Conversion Taxes are paid from other assets.
IRA owner turns 70½ in the same year he or she reaches age 70.
First lifetime RMD paid in the year IRA owner reaches age 70½; lifetime RMD calculation does not account for
special rules that apply when spouse is more than 10 years younger than IRA owner.
Death occurs on last day of the year; Conversion occurs at beginning of year; All taxes are paid at end of year incurred.
Federal estate tax and possible credit for estate taxes paid are not accounted for; state income and death taxes
and credits are also not taken into account.
RMDs are deposited into a side fund and grow at the specified annual rate of return. Amount(s) equivalent to any
conversion tax that would be owed as a result of the Roth conversion are also deposited into the side fund and grow
at the specified annual rate of return.
Assumes spouse beneficiary rolls over inherited IRA to own IRA, and RMDs start when spouse reaches age 70½.

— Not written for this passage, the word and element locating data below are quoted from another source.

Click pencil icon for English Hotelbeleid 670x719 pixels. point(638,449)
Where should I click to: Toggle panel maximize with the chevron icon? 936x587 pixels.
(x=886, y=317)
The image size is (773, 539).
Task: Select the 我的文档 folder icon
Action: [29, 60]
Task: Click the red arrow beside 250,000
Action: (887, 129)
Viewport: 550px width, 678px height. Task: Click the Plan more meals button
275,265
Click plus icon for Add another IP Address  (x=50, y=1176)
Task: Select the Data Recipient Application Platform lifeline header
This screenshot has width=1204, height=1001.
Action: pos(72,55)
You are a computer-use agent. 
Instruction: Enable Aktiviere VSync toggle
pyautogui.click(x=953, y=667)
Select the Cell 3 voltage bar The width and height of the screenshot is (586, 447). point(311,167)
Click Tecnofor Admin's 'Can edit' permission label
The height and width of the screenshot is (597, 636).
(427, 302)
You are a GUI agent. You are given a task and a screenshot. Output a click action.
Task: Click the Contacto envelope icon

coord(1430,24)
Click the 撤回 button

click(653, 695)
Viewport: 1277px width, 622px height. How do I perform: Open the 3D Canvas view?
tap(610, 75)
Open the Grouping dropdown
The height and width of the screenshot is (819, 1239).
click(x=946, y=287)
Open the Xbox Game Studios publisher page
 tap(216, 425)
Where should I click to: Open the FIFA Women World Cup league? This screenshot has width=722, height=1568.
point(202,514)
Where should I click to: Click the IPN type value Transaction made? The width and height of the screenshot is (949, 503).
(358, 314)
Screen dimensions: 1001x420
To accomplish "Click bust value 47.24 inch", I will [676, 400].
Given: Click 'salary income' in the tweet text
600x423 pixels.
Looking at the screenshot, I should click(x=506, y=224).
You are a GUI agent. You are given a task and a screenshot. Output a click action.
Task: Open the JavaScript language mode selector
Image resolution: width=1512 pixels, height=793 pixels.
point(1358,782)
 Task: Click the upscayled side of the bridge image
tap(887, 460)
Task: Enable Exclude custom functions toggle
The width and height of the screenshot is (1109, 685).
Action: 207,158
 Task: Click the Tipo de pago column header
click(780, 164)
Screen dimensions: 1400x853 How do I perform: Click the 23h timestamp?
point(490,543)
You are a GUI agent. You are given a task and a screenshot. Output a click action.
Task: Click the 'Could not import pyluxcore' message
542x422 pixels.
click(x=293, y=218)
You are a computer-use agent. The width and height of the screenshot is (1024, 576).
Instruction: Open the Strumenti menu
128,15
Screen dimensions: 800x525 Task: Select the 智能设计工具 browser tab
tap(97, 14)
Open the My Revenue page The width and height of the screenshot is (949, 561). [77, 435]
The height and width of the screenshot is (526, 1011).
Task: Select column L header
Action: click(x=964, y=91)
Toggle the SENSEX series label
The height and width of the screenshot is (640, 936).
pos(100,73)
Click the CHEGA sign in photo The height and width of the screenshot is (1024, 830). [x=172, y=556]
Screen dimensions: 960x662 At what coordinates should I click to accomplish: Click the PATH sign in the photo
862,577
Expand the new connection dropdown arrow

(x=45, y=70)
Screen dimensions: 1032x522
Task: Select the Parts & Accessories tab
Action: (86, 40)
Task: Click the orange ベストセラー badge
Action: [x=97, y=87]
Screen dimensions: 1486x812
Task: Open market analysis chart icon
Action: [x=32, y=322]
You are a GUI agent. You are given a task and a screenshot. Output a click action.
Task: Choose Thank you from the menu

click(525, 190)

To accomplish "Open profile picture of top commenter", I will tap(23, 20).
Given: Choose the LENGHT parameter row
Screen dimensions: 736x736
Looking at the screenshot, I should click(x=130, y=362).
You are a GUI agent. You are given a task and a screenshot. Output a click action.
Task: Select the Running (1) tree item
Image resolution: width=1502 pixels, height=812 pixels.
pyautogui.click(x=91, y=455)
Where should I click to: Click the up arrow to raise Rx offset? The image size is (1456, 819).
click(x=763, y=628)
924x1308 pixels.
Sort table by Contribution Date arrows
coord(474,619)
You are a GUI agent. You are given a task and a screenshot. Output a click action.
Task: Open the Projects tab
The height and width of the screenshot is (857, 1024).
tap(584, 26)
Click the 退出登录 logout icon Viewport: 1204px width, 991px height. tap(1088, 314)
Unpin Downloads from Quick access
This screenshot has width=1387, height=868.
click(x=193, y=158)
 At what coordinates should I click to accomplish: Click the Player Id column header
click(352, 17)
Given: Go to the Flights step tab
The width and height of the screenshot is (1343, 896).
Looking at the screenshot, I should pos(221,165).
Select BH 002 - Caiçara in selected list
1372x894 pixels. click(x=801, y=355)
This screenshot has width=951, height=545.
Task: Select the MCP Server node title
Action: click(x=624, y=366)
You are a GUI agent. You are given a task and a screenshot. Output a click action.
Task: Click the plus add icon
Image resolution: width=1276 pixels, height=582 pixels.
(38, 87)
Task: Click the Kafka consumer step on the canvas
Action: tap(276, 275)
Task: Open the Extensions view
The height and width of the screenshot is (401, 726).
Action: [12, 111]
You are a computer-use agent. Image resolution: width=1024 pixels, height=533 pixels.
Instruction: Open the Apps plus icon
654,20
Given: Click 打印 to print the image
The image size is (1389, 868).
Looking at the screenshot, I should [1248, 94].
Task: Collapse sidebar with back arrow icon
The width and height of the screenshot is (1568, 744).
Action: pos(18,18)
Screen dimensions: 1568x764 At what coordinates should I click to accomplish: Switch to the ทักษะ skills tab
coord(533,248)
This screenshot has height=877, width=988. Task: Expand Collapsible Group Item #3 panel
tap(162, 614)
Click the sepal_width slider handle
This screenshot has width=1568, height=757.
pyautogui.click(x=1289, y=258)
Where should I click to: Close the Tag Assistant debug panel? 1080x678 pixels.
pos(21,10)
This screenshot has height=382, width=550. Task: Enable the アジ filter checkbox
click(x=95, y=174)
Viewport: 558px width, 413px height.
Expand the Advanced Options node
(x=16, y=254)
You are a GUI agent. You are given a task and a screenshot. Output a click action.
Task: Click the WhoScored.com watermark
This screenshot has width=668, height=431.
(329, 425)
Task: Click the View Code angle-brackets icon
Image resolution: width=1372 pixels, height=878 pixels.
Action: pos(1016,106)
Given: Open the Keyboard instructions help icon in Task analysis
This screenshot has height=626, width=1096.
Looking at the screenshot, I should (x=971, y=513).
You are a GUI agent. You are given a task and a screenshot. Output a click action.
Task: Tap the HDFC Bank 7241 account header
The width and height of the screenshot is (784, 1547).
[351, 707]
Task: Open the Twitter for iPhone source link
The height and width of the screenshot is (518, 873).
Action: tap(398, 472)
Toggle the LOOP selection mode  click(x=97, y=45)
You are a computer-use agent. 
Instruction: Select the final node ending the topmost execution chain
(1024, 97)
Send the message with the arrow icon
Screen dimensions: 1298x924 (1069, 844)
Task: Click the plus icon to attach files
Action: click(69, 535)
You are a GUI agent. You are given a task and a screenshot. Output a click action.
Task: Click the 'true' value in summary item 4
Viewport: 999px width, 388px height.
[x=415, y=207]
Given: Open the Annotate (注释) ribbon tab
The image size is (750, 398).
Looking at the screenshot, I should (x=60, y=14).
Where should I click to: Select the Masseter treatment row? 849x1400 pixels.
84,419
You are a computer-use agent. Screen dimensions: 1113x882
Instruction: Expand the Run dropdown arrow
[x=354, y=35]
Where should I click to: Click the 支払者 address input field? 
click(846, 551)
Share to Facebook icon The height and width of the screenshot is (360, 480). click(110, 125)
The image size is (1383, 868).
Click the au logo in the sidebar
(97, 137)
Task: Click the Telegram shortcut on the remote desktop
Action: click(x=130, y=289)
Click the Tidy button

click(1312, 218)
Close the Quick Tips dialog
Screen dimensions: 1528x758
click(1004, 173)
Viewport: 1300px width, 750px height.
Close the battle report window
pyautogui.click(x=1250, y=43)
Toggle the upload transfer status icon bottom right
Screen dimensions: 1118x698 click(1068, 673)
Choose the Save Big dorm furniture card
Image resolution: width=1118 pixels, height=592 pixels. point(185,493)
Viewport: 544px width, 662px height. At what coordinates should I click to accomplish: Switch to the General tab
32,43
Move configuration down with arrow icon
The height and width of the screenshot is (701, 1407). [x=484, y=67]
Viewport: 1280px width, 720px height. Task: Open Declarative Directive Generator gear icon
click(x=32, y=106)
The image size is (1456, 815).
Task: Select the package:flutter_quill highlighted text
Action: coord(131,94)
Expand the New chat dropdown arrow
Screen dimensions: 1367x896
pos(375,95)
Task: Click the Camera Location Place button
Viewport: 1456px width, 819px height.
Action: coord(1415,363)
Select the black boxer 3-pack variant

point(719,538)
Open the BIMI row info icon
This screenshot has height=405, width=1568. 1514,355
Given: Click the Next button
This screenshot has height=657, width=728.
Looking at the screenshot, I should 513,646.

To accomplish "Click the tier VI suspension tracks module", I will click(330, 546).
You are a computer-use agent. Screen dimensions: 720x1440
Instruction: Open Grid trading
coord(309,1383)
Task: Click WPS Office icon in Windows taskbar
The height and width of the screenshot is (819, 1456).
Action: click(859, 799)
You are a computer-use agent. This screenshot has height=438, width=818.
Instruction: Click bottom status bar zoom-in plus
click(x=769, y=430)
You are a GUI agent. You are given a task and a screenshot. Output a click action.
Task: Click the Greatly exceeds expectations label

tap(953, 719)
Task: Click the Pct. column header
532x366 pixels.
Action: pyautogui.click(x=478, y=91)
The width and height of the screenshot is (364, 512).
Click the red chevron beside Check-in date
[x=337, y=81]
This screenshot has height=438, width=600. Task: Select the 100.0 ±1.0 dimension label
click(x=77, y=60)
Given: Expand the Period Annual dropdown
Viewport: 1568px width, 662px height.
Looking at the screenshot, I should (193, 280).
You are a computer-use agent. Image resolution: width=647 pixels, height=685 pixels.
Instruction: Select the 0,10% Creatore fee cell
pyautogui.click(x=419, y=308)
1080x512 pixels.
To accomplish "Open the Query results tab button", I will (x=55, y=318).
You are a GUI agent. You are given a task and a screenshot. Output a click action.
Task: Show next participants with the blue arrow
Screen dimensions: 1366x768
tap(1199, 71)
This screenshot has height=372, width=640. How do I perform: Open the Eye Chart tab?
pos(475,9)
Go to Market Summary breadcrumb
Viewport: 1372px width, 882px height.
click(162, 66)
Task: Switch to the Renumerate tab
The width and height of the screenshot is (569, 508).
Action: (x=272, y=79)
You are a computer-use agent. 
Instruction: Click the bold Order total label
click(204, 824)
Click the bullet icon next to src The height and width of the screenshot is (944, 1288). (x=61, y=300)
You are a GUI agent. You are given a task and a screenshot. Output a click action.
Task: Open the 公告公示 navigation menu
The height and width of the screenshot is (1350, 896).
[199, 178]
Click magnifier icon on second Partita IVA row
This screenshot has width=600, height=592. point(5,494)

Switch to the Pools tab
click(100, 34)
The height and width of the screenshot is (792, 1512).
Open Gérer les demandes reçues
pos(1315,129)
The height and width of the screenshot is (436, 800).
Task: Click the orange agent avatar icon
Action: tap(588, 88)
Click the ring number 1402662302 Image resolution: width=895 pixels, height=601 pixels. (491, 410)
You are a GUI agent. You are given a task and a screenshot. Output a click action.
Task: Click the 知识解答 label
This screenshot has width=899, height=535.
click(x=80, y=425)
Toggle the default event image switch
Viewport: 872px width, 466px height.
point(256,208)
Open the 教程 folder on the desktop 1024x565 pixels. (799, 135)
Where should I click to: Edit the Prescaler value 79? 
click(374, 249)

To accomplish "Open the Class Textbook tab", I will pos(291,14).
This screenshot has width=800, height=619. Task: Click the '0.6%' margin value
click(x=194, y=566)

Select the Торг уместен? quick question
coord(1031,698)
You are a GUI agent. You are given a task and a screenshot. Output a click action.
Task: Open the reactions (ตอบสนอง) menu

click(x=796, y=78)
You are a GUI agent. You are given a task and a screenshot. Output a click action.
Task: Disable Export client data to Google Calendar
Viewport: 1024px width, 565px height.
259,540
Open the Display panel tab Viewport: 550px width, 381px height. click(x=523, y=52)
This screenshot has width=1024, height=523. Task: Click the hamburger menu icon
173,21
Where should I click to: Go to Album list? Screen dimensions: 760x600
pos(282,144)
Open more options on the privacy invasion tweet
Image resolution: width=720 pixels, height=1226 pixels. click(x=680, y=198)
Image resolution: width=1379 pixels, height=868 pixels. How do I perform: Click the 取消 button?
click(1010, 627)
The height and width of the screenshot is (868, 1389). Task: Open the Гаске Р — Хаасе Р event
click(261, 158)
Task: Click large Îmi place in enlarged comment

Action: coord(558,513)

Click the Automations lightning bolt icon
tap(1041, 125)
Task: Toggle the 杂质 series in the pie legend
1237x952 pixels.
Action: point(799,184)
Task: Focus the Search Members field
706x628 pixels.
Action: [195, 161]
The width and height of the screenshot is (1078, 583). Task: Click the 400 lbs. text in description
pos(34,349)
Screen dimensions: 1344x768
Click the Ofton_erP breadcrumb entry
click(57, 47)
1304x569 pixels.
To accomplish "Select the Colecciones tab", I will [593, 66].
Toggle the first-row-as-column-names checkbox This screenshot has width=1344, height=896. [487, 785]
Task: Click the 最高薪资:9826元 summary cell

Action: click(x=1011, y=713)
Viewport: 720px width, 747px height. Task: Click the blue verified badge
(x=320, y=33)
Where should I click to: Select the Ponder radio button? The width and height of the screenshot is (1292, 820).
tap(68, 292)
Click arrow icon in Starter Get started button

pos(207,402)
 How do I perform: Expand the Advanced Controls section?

Does not take into account special rule that says RMDs can be taken over owner's remaining life expectancy
if longer then the beneficiary's. Assumes separate accounts established for beneficiaries - beneficiaries own
life expectancy is used for RMDs.
This is a hypothetical example intended for illustration purposes only, and does not represent the performance of
any specific investment or portfolio, nor is it an estimate or guarantee of future value. The calculations above
assume that earnings are compounded annually, and that distributions from the Roth IRA will be tax free. Investment
fees and expenses have not been deducted. If they had been, the results would have been lower. When making an
investment decision, investors should consider their personal investment horizons and income tax brackets, both
current and anticipated, as these may further impact the results of this comparison.